Files
ara/orchestra-skills/04-mechanistic-interpretability/pyvene/references/README.md
T

2.1 KiB

pyvene Reference Documentation

This directory contains comprehensive reference materials for pyvene.

Contents

  • api.md - Complete API reference for IntervenableModel, intervention types, and configurations
  • tutorials.md - Step-by-step tutorials for causal tracing, activation patching, and trainable interventions

Installation

pip install pyvene

Basic Usage

import pyvene as pv
from transformers import AutoModelForCausalLM, AutoTokenizer

# Load model
model = AutoModelForCausalLM.from_pretrained("gpt2")
tokenizer = AutoTokenizer.from_pretrained("gpt2")

# Define intervention
config = pv.IntervenableConfig(
    representations=[
        pv.RepresentationConfig(
            layer=5,
            component="block_output",
            intervention_type=pv.VanillaIntervention,
        )
    ]
)

# Create intervenable model
intervenable = pv.IntervenableModel(config, model)

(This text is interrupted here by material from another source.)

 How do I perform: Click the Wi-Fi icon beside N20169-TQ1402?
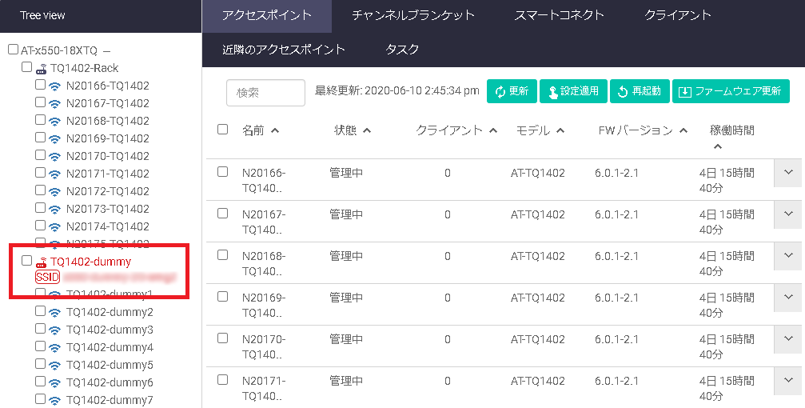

# Run intervention (swap activations from source to base)
base_inputs = tokenizer("The cat sat on the", return_tensors="pt")
source_inputs = tokenizer("The dog ran through the", return_tensors="pt")

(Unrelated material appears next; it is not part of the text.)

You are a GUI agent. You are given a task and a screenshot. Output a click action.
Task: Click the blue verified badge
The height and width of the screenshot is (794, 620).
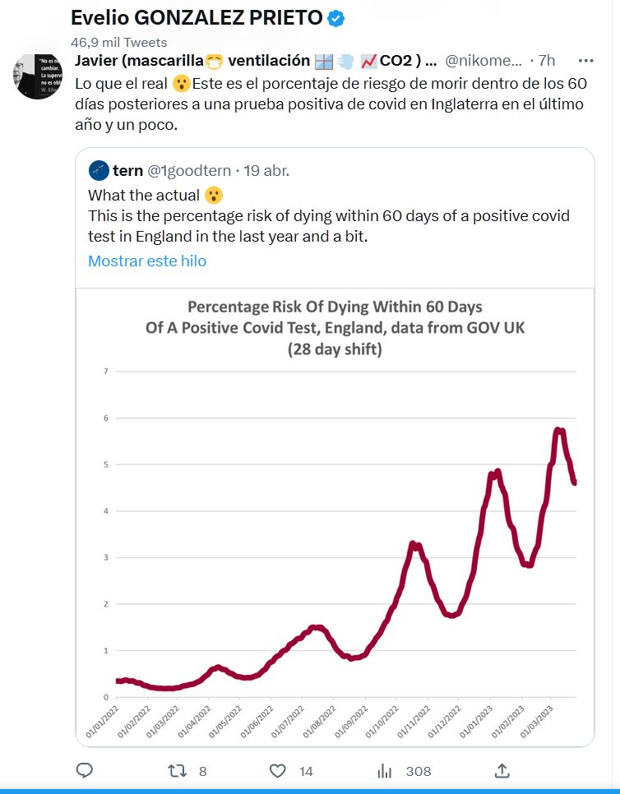[x=337, y=18]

_, outputs = intervenable(
    base=base_inputs,
    sources=[source_inputs],
)

Key Concepts

Intervention Types

  • VanillaIntervention: Swap activations between runs
  • AdditionIntervention: Add source to base activations
  • ZeroIntervention: Zero out activations (ablation)
  • CollectIntervention: Collect activations without modifying
  • RotatedSpaceIntervention: Trainable intervention for causal discovery

Components

Target specific parts of the model:

  • block_input, block_output
  • mlp_input, mlp_output, mlp_activation
  • attention_input, attention_output
  • query_output, key_output, value_output

HuggingFace Integration

Save and load interventions via HuggingFace Hub for reproducibility.